Where are the teeth?

“It should not pay to pollute,” Ginny Lindsey of the Clean Water Fund of North Carolina told the Western North Carolina Air Pollution Control Board during its Feb. 9 meeting.

She urged the board to develop a clear, thorough and consistent civil-penalties policy.

The APCA’s current two-page policy is neither clear nor sufficiently detailed, Lindsey contends.

It should cost an industry more to remain in violation of APCA regulations than to take the necessary steps to bring it into compliance, she argued. Lindsey also called for establishing fixed penalties for violations, thereby discouraging debates over penalty amounts.

Under current policy, the penalty for an “excess emission violation” is between $1,000 and $5,000, “depending on severity.” The board regularly reduces fines upon appeal. At this meeting, for example, it reduced a $10,000 fine levied against Colonial Oil Industries, Inc. to $7,500.

The state Department of Environment and Natural Resources monitors air quality in most N.C. counties. But in Buncombe and Haywood counties, the APCA does the job.

Only two other counties in North Carolina — Mecklenburg and Forsyth — have independent air-quality agencies, and both “already have written civil-penalty policies,” said Lindsey, declaring, “It’s time for [this agency] to have one, too.”

The APCA’s updated civil-penalties policy should be completed by the board’s May 11 meeting, agency Director Jim Cody told the board.

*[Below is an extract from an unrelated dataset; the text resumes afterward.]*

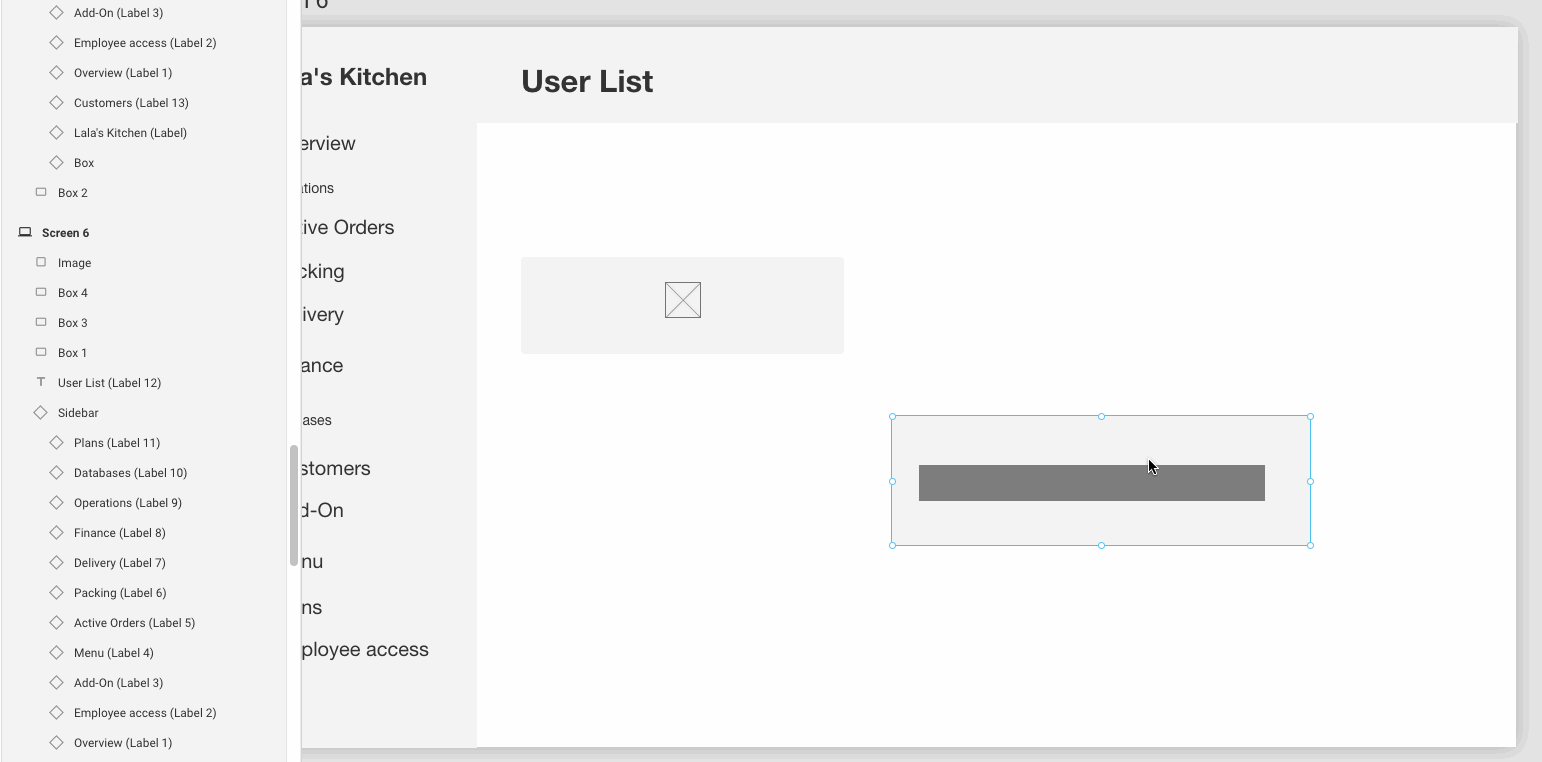Screen dimensions: 1542x762
Task: Click the screen icon next to Screen 6
Action: 24,232
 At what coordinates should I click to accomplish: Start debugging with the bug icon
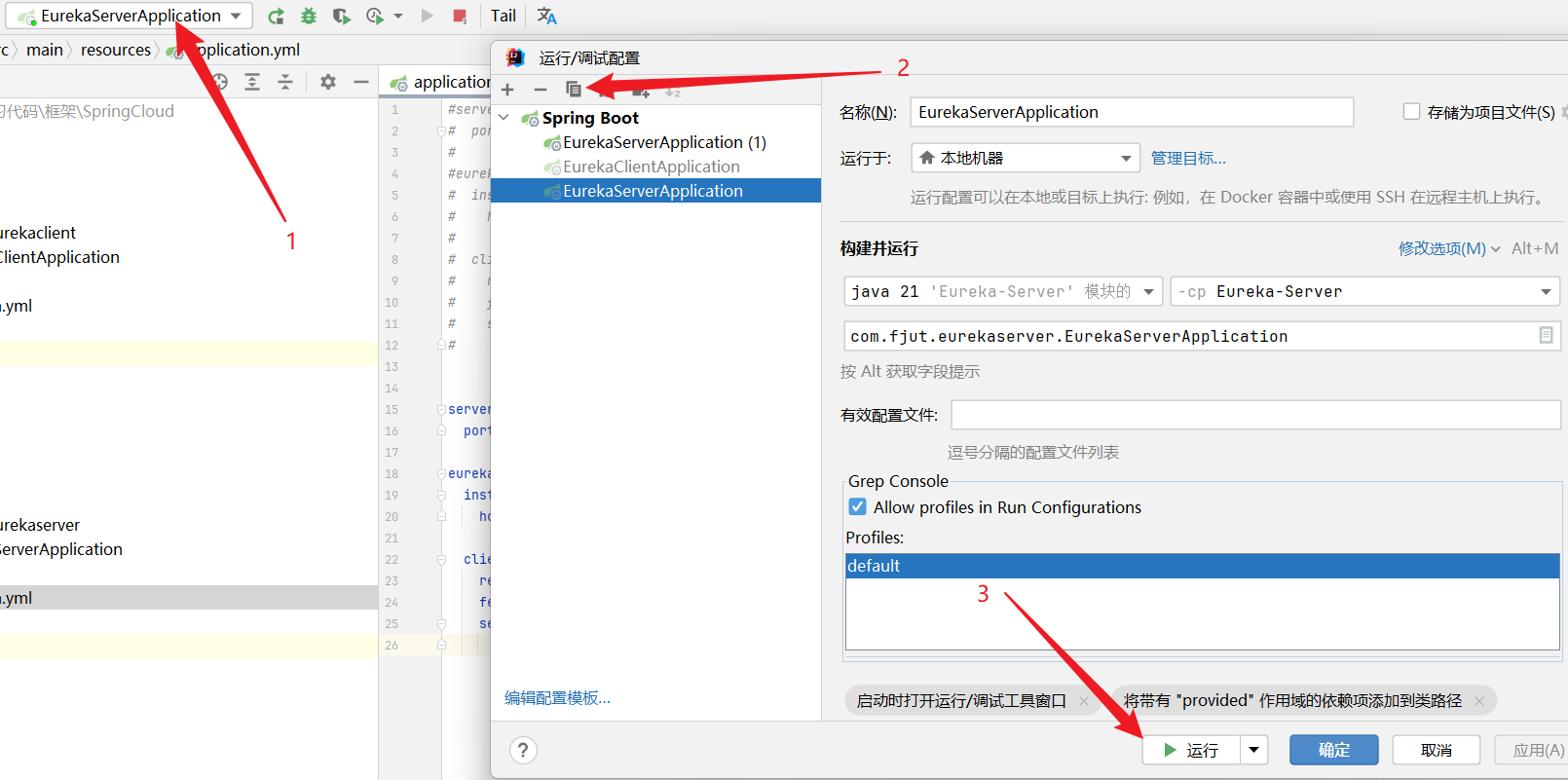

The nonprofit Clean Water Fund is conducting a statewide campaign urging better enforcement of environmental laws, said Lindsey. Citizens interested in the APCA’s civil-penalties policy should contact the Clean Water Fund, or attend the APCA board’s May 11 meeting, she suggested.

Asphalt moratorium still in effect

The state ran a series of tests on so-called “fugitive emissions” from asphalt plants, but the findings were inconclusive, so another batch of tests is planned, reported Cody during an update to the board.

The federal Environmental Protection Agency also plans to run tests, scheduled to begin in April, said Cody. In the meantime, the state is not issuing construction permits for new asphalt plants.

Buncombe County also has a moratorium on construction permits for new asphalt plants, until July.

Pay thyselves

“Y’all do a lot of hard work, and you ought to be compensated for it,” Buncombe resident Jerry Rice told the APCA board during the public-comment period. He also suggested that the board meet monthly, instead of every two to three months.

Other actions

In other action, the board:

• Fined Colonial Oil Industries Inc. $7,500 because one of its drivers, William Sellers, failed to use a vapor-recovery hose when transferring gasoline from a delivery truck into underground storage tanks at a gas station on the New Leicester Highway last Oct. 7. The fine was originally $10,000, but the board reduced it. After the incident, Sellers was fired from his job, according to company representatives at the meeting.

• Delayed fining Eagle Transport Inc. $5,000 for failure to use a vapor-recovery system while unloading gasoline from a truck, because no company representative attended the meeting. The board will decide the matter at its March 9 budget meeting.

• Issued two operating permits to Hedrick Industries and one to Memorial Mission Hospital.

• Issued construction permits to the Waynesville Waste Water Treatment Plant and to Carolina Power and Light Company.

• Renewed operating permits for Medical Action Industries, Wellco Enterprises and Kearfott Guidance and Navigation Corp.

The Air Pollution Control Board will meet next on Monday, March 9 at 5 p.m. at the agency’s offices on Mount Carmel Road.